Me llamó la atención, el boletín, porque muchos niños, estaban dando las gracias a Dios, por la comida, por la casa, por los padres, por los amigos, etc.

Mi hija menor, no podía faltar, ella escribía “Yo doy gracias a Dios, de que soy salva, y del privilegio que mi familia tiene, de estar aquí, en los Estados Unidos”

Esto me conmovió, hasta las lágrimas, porque hace mucho, dejé de preguntarme ¿si mis hijas se podían sentir contentas aquí? o ¿si mis hijas, algún día, me fuesen a reprochar, por alejarlas de sus familiares, como primos, tíos, abuelos etc?

Realmente, sólo las trajimos, pensando en su futuro, y cuando pasamos la Navidad en casa, alrededor de la chimenea, mi esposo y mis dos hijas, sin el alboroto de las familias hispanas, pude darme cuenta, de la necesidad de compartir con los familiares.

Este día, tocó muchos recuerdos y momentos agradables e inolvidables que habíamos pasado, con nuestras familias extensas.

Pero al leer, la nota de agradecimiento, de mi hija, me di cuenta, que realmente, la decisión que tomamos, fue la más acertada, para ellas.
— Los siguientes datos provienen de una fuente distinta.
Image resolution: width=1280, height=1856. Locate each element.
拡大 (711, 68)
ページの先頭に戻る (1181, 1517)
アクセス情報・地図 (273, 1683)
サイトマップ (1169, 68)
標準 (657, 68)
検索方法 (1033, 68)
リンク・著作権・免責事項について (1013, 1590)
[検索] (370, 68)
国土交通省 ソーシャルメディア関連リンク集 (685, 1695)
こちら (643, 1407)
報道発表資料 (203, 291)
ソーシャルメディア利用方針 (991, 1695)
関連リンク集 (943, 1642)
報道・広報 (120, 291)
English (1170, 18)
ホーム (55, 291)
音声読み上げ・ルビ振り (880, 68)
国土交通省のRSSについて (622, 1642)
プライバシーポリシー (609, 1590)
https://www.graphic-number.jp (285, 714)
Y dí gracias a Dios, porque ellas lo valoraban y lo veían así, también.

Me alegré de que aquí, ellas han aprendido de Dios, lo que tal vez, en mi país, nunca hubieran podido conocer, y eso es lo más valioso, que podemos dejarle a nuestras hijas, como padres.
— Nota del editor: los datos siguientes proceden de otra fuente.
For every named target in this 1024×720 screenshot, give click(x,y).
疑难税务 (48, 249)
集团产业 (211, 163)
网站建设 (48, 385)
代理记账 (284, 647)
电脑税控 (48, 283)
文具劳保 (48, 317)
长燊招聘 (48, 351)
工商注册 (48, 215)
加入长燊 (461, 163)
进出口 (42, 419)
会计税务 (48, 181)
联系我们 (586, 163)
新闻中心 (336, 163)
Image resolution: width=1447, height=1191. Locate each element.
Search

Mi padre, siempre nos decía, que la herencia que él nos iba a dejar, era el estudio, pero yo deseo dejarle a nuestras hijas, una herencia mucho mayor, que es su relación personal con Dios. Los años han pasado, desde que llegamos a Greenville, cada uno con una maleta y cada una de mis hijas con una muñeca.

Para mí, eso era tan poco, y me quejaba constantemente por esto, pero en la medida, que fui entrando en la comunidad hispana, y aprendiendo de otras culturas me dí cuenta, que nosotros habíamos llegado con todo un trasteo, comparado con otros, que no traían, sino lo que tenían puesto.
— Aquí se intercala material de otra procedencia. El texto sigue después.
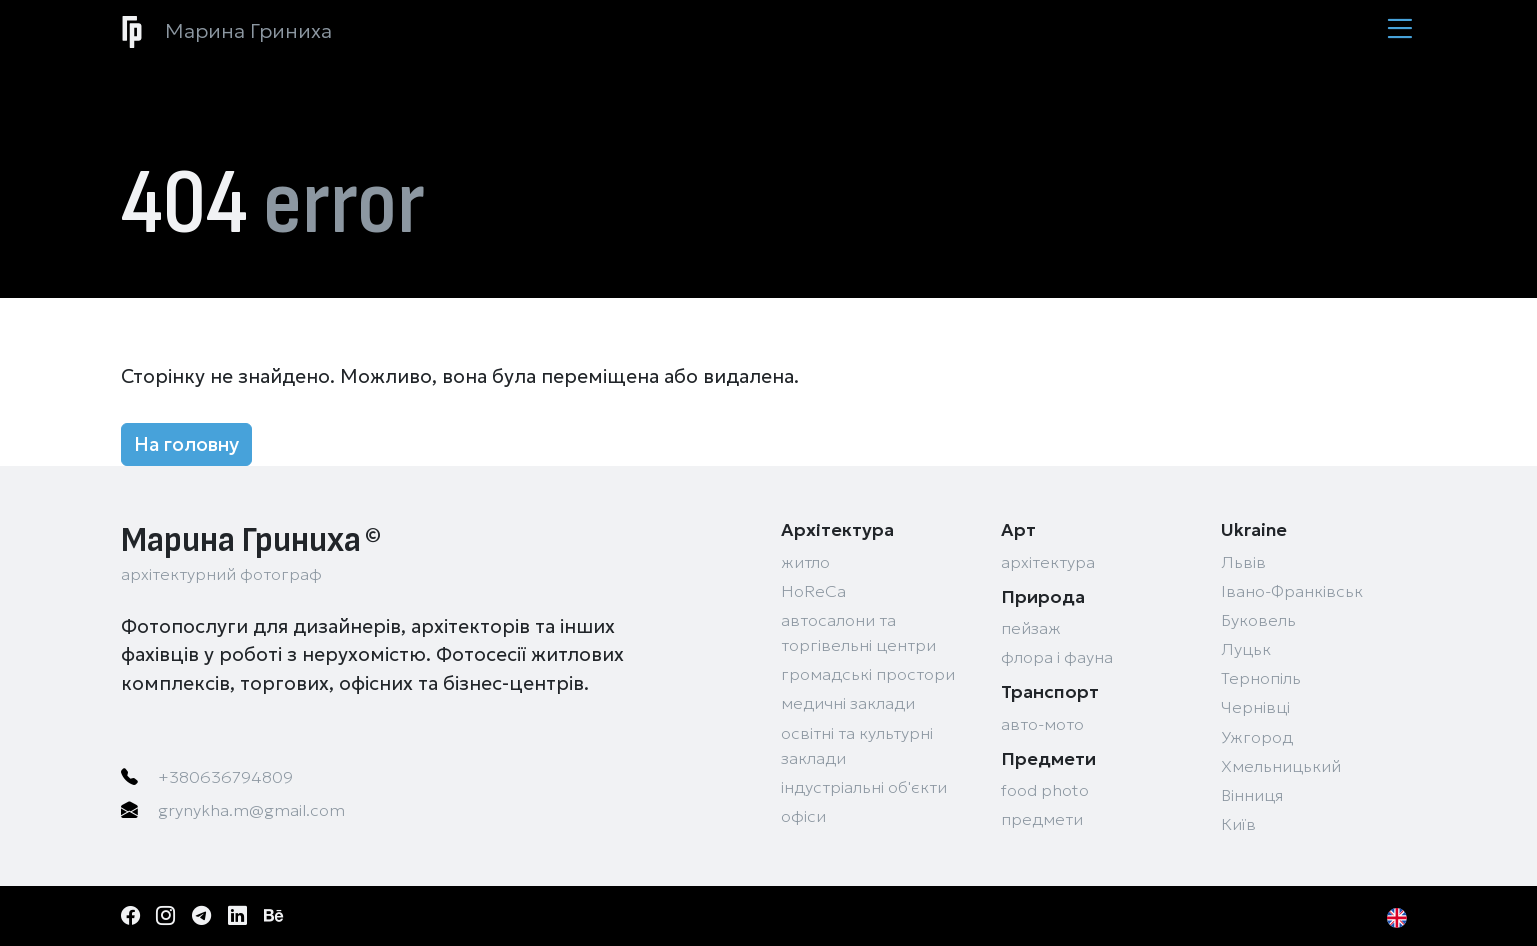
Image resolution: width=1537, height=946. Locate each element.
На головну (186, 444)
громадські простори (868, 674)
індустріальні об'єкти (864, 787)
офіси (803, 816)
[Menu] (1399, 30)
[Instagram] (172, 916)
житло (805, 562)
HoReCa (813, 591)
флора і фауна (1057, 657)
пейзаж (1031, 628)
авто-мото (1042, 724)
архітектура (1048, 562)
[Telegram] (208, 916)
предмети (1042, 819)
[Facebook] (137, 916)
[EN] (1402, 916)
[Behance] (280, 916)
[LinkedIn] (244, 916)
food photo (1045, 790)
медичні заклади (848, 703)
Cada vez, que le pregunto a alguien, ¿Cómo está? y me contestan, ahí pasándola, porque no hay más que hacer, y les veo esa mirada perdida de desesperanza y desánimo, cierro mis
ojos y sólo puedo decir “tienes vida, salud, trabajo, pero tienes vacío espiritual”

Realmente, nos falta aprender a valorar lo que tenemos. Les decía a mis hijas, para la Navidad, ¡vamos de compras! porque ustedes necesitan ropa y zapatos y tal cosa y aquella otra.

Mis hijas, no tenían ganas de ir a comprar nada, estaba mas impaciente yo, que ellas.

Cuando me dí cuenta, que no estaban interesadas, les pregunté el porque, y ellas me llevaron al closet, mami, míralo, no necesitamos nada, tenemos lo necesario. Si queremos una falda ya la tenemos, si es un pantalón aquí hay uno, si es un saco este está nuevo, si son zapatos los que tenemos son suficientes y realmente tenían razón.

No necesitamos nada mami, porque Dios, nos ha bendecido y provisto, y eso es suficiente.

Ahora, si me entienden ¿porque hay que inculcarles a los hijos, los valores, las normas, el amor a Dios?

Porque algún día, estas niñas van a tener que enfrentarse a la vida y van a tener que tomar decisiones, Dios quiera que aprendan a ser tan sabias, como lo fueron, en esta Navidad.